Attorney General of Trinidad and Tobago v Matthews
Jurisdiction | UK Non-devolved |
Judge | LORD DYSON |
Judgment Date | 20 October 2011 |
Neutral Citation | [2011] UKPC 38 |
Date | 20 October 2011 |
Docket Number | Appeal No 0068 of 2010 |
Court | Privy Council |
[2011] UKPC 38
Lord Phillips
Lord Brown
Lord Kerr
Lord Dyson
Sir Patrick Coghlin
Privy Council
Appellant
Peter Knox QC
David di Mambro
(Instructed by Charles Russell LLP)
Respondent
Aiden Casey
Aisha Serrette
(Instructed by Bankside Commercial Solicitors)
On 28 September 2009, the claimant issued proceedings against the defendant claiming damages for assault and battery. His case is that he was assaulted and beaten in prison by a prison officer called Garcia. The claim form and statement of case were served on 29 September 2009. The period for filing a defence expired on 11 November 2009 ( CPR 10.3(3)). On 15 October, the defendant filed a notice of appearance indicating an intention to defend the claim. Ms Patricia Cross was assigned as the attorney for the State. She asked for Prison Officer Garcia to attend a meeting on 9 November to give her instructions. He did not attend. The last date for filing the defence was 11 November. By that date, the defendant had neither filed a defence nor sought an extension of time for doing so.
On 7 December Ms Cross asked for Prison Officer Garcia to attend her office on 28 December. Once again he did not attend. By a letter dated 10 December to the claimant's attorney, the defendant requested the claimant's agreement to an extension of time of 48 hours from 13 November, since Ms Cross was still having difficulties in obtaining the necessary instructions for preparing the defence. On 11 December, the claimant's attorney replied refusing to agree to an extension of time, saying that the guidance of the Court of Appeal was that (since the request for an extension of time was made after the time for filing the defence had expired) the defendant had to apply to the court for relief from sanctions under CPR 26.7.
On the same day, the claimant filed an application for permission to enter judgment in default of defence. This application was served on the defendant on 29 December. On 13 January 2010, the Legal Department of The Prison Administrative Offices told Ms Cross that arrangements would be made for Prison Officer Garcia to meet her on 19 January. On 14 January, the defendant filed an application under CPR 10.3(5) and 26.1(1)(d) for an extension of time for the filing and service of the defence on the grounds that additional time was needed to obtain complete instructions. This application was served on 15 January.

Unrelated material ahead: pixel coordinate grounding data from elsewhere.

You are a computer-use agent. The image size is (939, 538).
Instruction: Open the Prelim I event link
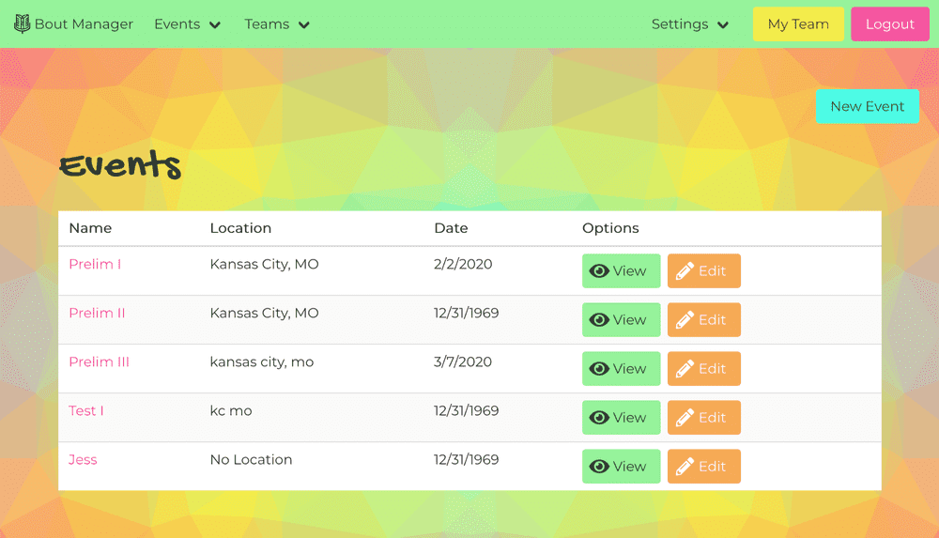(95, 264)

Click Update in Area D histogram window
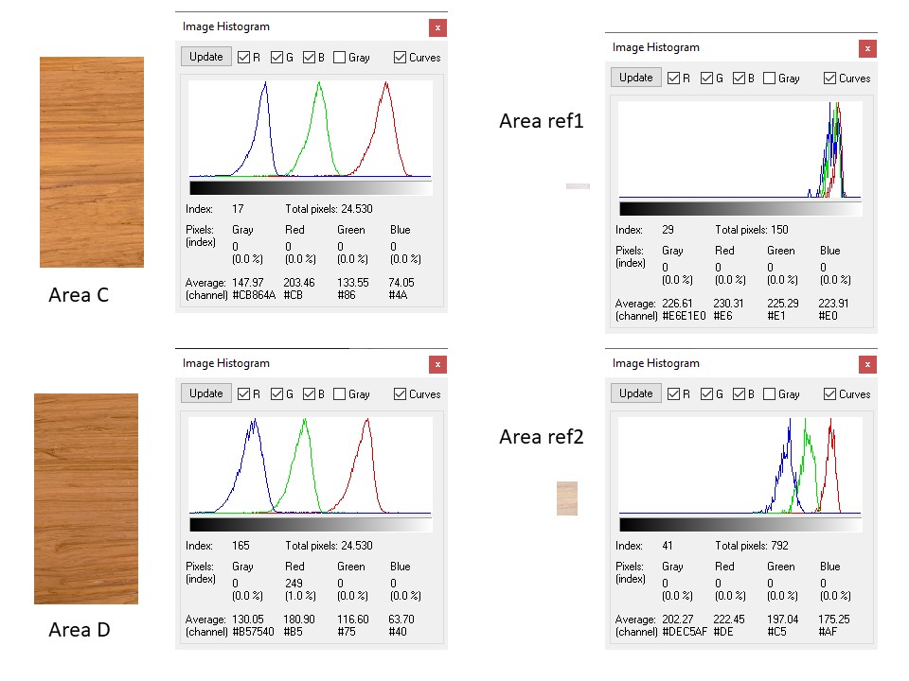pos(205,393)
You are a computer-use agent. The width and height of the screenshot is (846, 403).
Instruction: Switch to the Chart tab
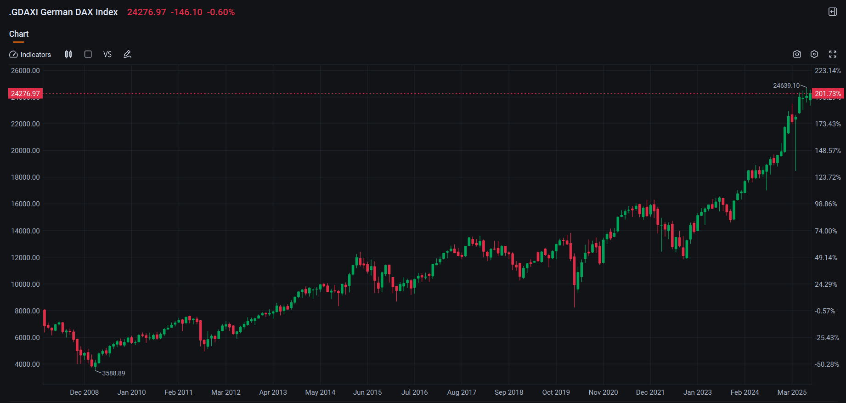point(19,34)
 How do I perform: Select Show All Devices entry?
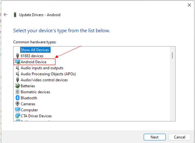coord(35,50)
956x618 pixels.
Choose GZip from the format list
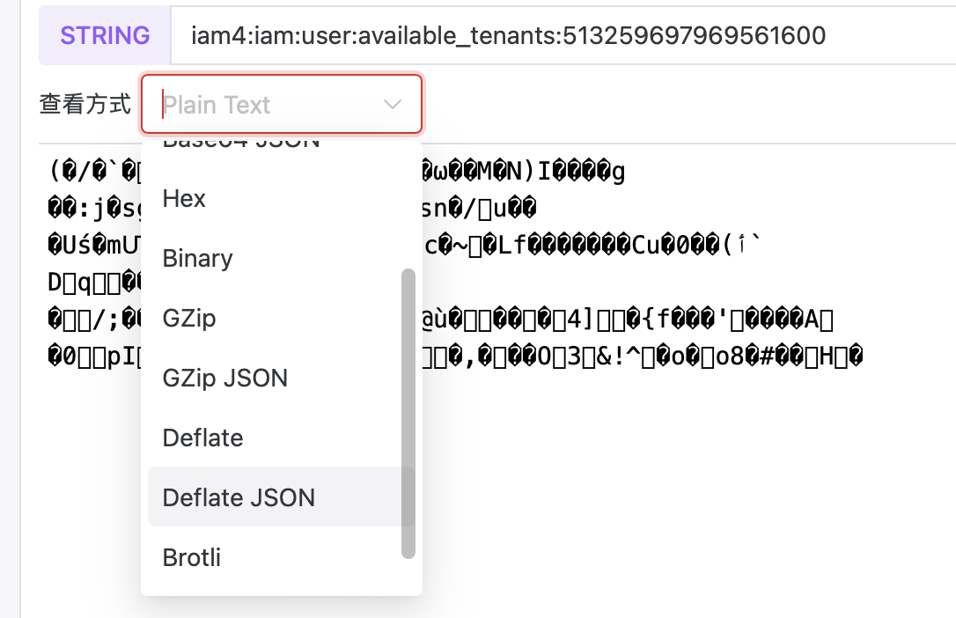point(188,318)
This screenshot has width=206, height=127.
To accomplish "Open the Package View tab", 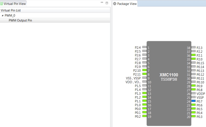I will (x=125, y=4).
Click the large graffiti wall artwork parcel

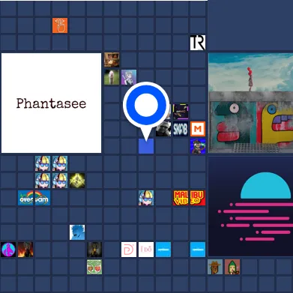pos(250,103)
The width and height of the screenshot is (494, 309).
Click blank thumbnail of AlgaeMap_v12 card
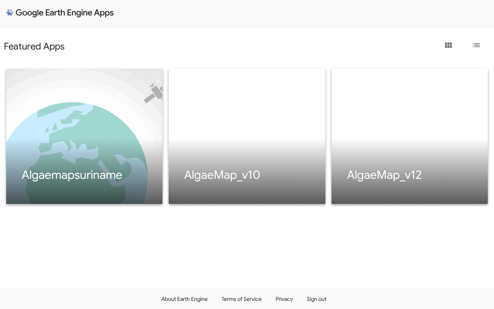(x=409, y=104)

On 18 January, Gobin J heard both the claimant's application for permission to enter judgment in default of defence and the defendant's application for an extension of time. She dismissed the claimant's application and granted the defendant an extension of time until 9 February to file and serve the defence (with judgment for the claimant in default). The claimant appealed to the Court of Appeal on 22 January. Gobin J gave her written reasons on 8 February. The defendant filed a defence on 9 February. On 12 February, the Court of Appeal (Kangaloo and Stollmeyer JJA, Narine JA dissenting) allowed the appeal against both of Gobin J's decisions and gave the claimant permission to enter judgment in default of defence.
Relevant provisions of the CPR
Rule 1.1 defines the "overriding objective" of the rules as being to enable the court to deal with cases justly. Rule 1.1(2) provides that this includes ensuring that a case is dealt with expeditiously. Rule 1.2(2) provides that the court must seek to give effect to the overriding objective when it "interprets the meaning of any rule". Part 10 contains rules in relation to defences and provides that a defendant may apply for an order extending the time for filing a defence (rule 10.3(5)). The general rule is that the period for filing a defence is 28 days after the date of service of the claim form and statement of case (rule 10.3(1)). But in proceedings against the State, the period for filing as defence is 42 days after that date (rule 10.3(3)). Part 12 contains rules in relation to default judgments. It provides that, if requested by the claimant to do so, the court office must enter judgment if the defendant fails to enter an appearance where the time for doing so has expired (rule 12.3) and the defendant fails to file a defence where the time for doing so has expired (rule 12.4). Part 13 deals with the setting aside or varying of default judgments. Rule 13.3(1) provides:
"The court may set aside a judgment entered under Part 12 if—
(a) the defendant has a realistic prospect of success in the claim; and
(b) the defendant acted as soon as reasonably practicable when he found out that judgment had been entered against him."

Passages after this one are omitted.